I am writing a package with several functions that accept a dataframe object as well as the the dataframe's column names as arguments.
Here is a simplified example:
func = function(df,vars){
head(df[,vars])
}
#column args as strings
func(mtcars,c("mpg","cyl"))
Instead of supplying the column names as strings, I would like the function to accept (and suggest/auto-complete) the column names like in dplyr functions.
#dplyr-style args
func(mtcars, mpg, cyl)
#which doesnt work because mpg and cyl don't exist as objects
I considered using the ...
as function arguments but this would still involve using strings.
Any help would be appreciated.
CodePudding user response:
You can use
subset(df, select = item)
You should check out Advanced R by Hadley Wickham which is extremely interesting, if somewhat, well, advanced. In particular:
20.4 Data masks
In this section, you’ll learn about the data mask, a data frame where the evaluated code will look first for variable definitions. The data mask is the key idea that powers base functions like with(), subset() and transform(), and is used throughout the tidyverse in packages like dplyr and ggplot2.

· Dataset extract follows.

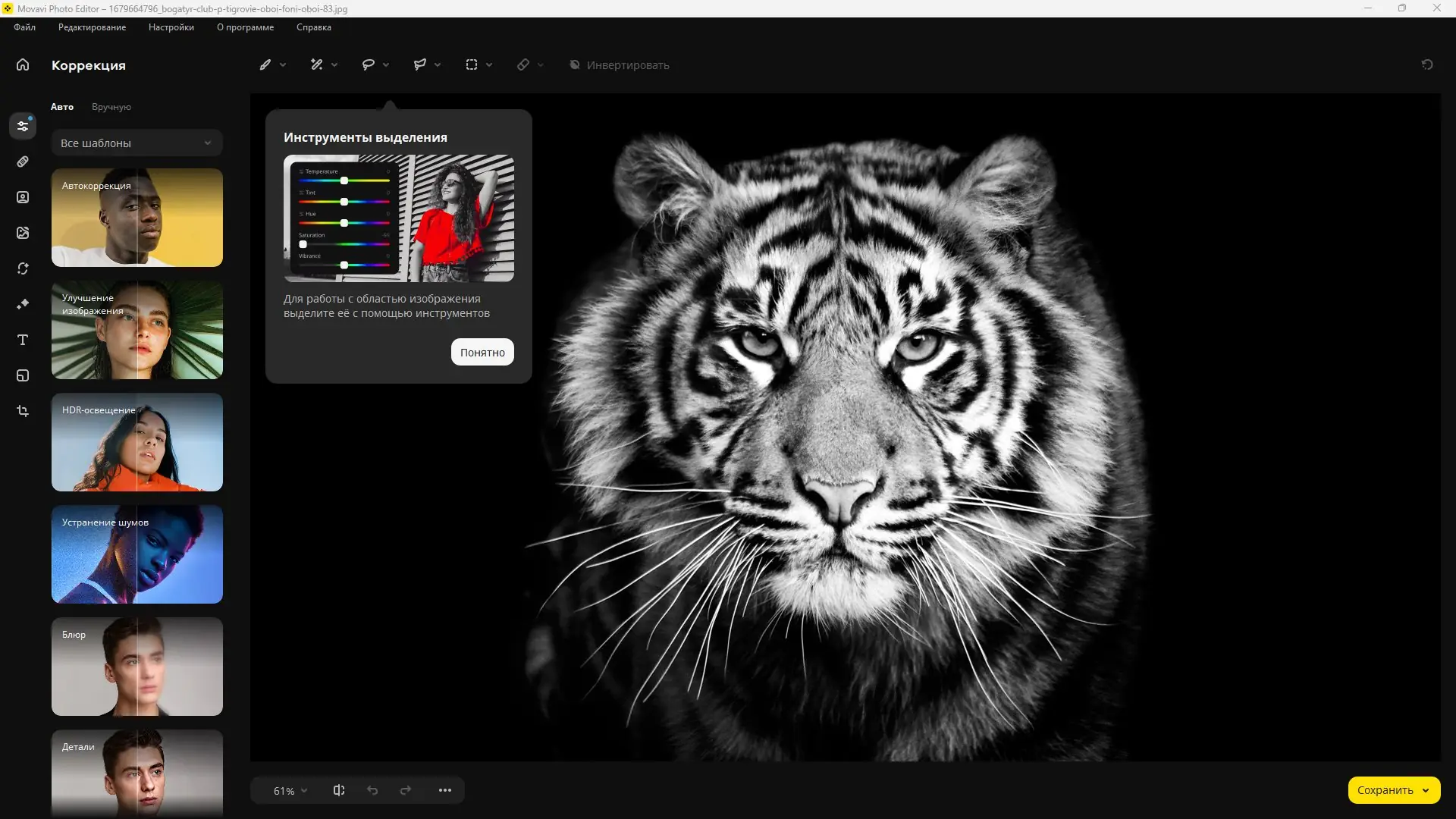Select the magic wand selection tool

click(317, 65)
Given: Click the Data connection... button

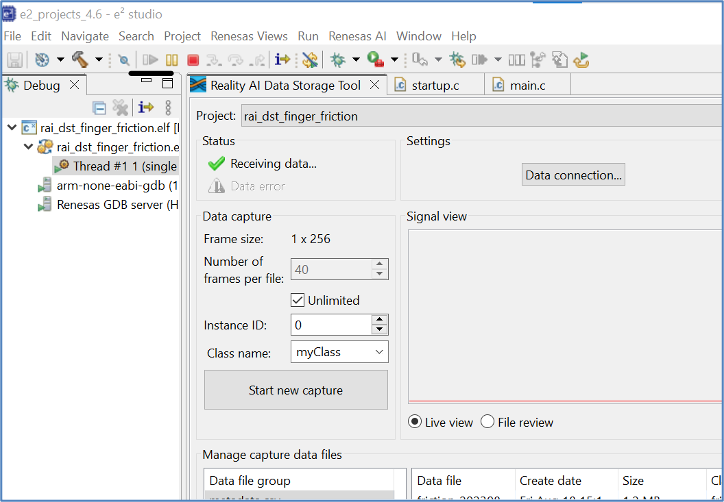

CodePudding user response:
A possible solution, using dplyr
:
library(dplyr)
func = function(df,...){
df %>%
select(...) %>%
head
}
func(mtcars, mpg, cyl)
#> mpg cyl
#> Mazda RX4 21.0 6
#> Mazda RX4 Wag 21.0 6
#> Datsun 710 22.8 4
#> Hornet 4 Drive 21.4 6
#> Hornet Sportabout 18.7 8
#> Valiant 18.1 6
func(mtcars, mpg)
#> mpg
#> Mazda RX4 21.0
#> Mazda RX4 Wag 21.0
#> Datsun 710 22.8
#> Hornet 4 Drive 21.4
#> Hornet Sportabout 18.7
#> Valiant 18.1
Or in base R
:
func = function(df,...){
head(df[, sapply(substitute(...()), deparse)])
}
func(mtcars, mpg, cyl)
#> mpg cyl
#> Mazda RX4 21.0 6
#> Mazda RX4 Wag 21.0 6
#> Datsun 710 22.8 4
#> Hornet 4 Drive 21.4 6
#> Hornet Sportabout 18.7 8
#> Valiant 18.1 6
func(mtcars, mpg)
#> [1] 21.0 21.0 22.8 21.4 18.7 18.1